Prognostic impact of discordance between triple-receptor measurements in primary and recurrent breast cancer

Abstract

Background: We evaluated discordance in expression measurements for estrogen receptor (ER), progesterone receptor (PR), and HER2 between primary and recurrent tumors in patients with recurrent breast cancer and its effect on prognosis.

Methods: A total of 789 patients with recurrent breast cancer were studied. ER, PR, and HER2 status were determined by immunohistochemistry (IHC) and/or FISH. Repeat markers for ER, PR, and HER2 were available in 28.9%, 27.6%, and 70.0%, respectively. Primary and recurrent tumors were classified as triple receptor-negative breast cancer (TNBC) or receptor-positive breast cancer (RPBC, i.e. expressing at least one receptor). Discordance was correlated with clinical/pathological parameters.

Results: Discordance for ER, PR, and HER2 was 18.4%, 40.3%, and 13.6%, respectively. Patients with concordant RPBC had significantly better post-recurrence survival (PRS) than discordant cases; patients with discordant receptor status had similarly unfavorable survival as patients with concordant TNBC. IHC scores for ER and PR showed weak concordance between primary and recurrent tumors.
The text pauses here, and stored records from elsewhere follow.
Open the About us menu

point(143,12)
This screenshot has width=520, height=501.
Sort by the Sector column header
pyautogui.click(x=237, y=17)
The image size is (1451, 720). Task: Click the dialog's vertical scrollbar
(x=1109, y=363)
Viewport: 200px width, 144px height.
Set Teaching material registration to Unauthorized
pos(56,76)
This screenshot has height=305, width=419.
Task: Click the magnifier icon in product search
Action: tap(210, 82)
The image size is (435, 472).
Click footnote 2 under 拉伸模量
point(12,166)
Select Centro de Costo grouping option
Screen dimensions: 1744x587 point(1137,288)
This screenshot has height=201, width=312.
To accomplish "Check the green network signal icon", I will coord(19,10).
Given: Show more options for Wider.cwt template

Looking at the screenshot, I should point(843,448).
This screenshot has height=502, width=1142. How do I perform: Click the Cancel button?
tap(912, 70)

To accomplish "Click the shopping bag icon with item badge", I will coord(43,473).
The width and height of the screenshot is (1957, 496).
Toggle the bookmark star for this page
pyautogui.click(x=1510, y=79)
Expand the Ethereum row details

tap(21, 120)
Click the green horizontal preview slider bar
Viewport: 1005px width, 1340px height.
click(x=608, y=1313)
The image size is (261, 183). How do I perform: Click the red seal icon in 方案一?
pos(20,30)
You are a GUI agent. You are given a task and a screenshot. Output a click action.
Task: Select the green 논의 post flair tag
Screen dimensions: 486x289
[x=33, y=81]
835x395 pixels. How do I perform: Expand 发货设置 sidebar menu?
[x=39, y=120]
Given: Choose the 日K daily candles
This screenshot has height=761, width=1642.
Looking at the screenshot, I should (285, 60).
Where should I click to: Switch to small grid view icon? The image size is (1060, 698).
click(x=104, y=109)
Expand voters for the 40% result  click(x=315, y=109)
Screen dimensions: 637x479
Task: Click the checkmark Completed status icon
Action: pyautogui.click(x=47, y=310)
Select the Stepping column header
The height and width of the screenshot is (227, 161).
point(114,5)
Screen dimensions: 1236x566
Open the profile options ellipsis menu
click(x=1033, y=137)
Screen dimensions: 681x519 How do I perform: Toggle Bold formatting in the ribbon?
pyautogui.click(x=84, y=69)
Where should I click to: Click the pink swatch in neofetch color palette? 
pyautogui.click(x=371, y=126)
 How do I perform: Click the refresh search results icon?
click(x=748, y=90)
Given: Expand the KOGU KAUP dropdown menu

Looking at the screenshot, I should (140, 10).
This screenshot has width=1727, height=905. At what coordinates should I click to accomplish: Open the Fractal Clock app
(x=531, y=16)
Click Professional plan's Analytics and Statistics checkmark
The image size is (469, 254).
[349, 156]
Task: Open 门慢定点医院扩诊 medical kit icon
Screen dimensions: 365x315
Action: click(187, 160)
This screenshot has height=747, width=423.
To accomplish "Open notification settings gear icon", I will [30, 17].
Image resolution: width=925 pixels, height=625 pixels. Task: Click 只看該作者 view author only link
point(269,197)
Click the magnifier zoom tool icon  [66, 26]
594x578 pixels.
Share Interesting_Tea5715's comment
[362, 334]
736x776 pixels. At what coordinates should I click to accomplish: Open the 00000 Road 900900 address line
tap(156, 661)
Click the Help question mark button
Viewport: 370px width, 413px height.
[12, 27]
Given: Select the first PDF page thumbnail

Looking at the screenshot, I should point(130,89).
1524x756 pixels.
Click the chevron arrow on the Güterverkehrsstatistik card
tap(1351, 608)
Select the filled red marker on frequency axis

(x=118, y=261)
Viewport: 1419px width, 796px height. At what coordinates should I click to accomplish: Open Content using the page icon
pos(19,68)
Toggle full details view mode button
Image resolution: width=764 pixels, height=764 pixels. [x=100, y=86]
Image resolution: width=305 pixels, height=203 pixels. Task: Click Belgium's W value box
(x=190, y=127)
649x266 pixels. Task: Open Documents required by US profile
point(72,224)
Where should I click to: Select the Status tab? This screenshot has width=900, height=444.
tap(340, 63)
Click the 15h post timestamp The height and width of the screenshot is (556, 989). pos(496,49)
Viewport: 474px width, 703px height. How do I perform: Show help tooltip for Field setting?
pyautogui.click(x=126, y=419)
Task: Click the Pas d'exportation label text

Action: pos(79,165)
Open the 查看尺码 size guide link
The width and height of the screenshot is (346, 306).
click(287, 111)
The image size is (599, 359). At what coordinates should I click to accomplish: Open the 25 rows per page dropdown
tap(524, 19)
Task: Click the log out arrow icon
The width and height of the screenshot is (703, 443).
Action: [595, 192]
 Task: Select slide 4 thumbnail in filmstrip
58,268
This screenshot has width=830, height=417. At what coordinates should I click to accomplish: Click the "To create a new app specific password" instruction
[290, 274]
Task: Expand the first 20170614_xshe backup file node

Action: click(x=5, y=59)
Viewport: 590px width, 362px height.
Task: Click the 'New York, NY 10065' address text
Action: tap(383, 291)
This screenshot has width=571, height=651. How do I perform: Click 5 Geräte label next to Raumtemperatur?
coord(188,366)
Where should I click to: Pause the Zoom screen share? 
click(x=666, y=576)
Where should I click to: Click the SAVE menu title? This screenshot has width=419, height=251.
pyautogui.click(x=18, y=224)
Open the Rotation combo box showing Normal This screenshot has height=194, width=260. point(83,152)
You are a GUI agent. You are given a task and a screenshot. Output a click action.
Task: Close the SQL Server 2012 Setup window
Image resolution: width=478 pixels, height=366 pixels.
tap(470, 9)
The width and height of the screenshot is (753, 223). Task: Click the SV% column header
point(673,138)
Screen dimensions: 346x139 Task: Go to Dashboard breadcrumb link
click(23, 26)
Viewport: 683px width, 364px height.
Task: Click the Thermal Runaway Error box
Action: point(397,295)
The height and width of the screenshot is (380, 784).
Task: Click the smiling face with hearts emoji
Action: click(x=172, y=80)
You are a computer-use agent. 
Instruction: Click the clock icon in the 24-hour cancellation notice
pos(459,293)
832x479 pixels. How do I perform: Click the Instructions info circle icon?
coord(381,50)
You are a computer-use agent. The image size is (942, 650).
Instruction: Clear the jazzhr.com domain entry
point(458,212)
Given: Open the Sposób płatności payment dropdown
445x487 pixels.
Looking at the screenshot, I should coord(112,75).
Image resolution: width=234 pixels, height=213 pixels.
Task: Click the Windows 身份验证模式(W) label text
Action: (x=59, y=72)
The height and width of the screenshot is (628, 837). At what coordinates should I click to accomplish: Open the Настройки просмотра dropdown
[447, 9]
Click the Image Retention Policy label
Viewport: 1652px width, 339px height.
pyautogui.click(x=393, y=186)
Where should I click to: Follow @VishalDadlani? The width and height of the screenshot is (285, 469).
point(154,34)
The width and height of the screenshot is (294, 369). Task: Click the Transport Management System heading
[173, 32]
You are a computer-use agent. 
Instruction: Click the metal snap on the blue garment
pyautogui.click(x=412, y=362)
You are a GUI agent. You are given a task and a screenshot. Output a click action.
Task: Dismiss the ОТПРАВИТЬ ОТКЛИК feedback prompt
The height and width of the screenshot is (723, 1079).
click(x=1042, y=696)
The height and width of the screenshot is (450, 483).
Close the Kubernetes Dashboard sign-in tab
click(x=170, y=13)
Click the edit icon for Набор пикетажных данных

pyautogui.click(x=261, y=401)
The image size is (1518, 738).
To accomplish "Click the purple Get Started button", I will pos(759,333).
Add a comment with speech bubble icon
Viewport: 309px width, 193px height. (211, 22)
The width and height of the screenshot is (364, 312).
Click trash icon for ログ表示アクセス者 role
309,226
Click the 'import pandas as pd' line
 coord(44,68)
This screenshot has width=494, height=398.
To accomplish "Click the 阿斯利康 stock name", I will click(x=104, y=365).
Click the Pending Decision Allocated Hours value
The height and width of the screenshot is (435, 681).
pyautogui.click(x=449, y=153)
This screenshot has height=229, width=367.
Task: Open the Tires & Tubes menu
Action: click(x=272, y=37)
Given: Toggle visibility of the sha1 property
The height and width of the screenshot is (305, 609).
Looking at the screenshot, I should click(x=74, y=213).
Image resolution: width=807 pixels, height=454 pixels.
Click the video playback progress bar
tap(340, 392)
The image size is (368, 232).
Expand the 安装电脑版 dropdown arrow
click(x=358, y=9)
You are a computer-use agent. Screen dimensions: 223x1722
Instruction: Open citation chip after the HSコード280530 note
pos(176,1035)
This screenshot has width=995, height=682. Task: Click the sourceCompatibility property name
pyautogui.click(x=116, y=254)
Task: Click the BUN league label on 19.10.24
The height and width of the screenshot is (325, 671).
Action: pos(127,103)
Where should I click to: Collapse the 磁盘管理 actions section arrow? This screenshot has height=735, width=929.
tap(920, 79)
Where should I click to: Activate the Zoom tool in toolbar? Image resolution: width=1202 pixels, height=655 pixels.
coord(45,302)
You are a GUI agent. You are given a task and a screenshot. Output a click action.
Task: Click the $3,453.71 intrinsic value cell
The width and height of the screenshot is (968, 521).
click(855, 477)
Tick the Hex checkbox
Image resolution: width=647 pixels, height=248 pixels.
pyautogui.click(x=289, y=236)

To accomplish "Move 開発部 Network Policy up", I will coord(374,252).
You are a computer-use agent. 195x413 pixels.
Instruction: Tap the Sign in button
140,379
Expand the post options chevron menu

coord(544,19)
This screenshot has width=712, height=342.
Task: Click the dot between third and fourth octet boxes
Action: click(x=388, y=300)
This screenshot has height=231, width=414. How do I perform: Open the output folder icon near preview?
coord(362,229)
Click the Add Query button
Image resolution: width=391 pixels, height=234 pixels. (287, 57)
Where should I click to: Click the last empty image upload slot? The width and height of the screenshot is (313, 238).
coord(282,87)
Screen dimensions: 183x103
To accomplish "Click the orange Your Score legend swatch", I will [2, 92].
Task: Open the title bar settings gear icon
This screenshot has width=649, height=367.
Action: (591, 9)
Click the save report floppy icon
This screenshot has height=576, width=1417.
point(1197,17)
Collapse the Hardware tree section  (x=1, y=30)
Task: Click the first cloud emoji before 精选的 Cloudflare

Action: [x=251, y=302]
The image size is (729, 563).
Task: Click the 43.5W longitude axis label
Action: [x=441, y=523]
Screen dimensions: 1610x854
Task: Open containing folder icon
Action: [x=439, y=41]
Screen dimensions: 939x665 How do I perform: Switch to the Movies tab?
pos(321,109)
Concordance of HER2-FISH scores was higher.

Conclusions: Concordance of quantitative hormone receptor measurements between primary and recurrent tumors is modest consistent with suboptimal reproducibility of measurement methods, particularly for IHC. Discordant cases have poor survival probably due to inappropriate use of targeted therapies. However, biological change in clinical phenotype cannot be completely excluded.

Figure 1.

Kaplan–Meier survival curves for post-recurrence survival stratified for (A) triple-negative breast cancer (TNBC) concordance versus discordance and (B) all four combinations of TNBC expression in primary tumor and recurrence.

Figure 2.

Percentages of positively stained nuclei for (A) estrogen receptor (ER) and (B) progesterone receptor (PR) and (C) FISH scores for both the primary and recurrent tumor are plotted. For each plot, the x-axis refers to the primary tumor and the y-axis to the recurrence site. The black lines represent the thresholds for clinical positivity (i.e. 10% staining for ER and PR immunohistochemistry and a FISH ratio of >2.0 for HER2).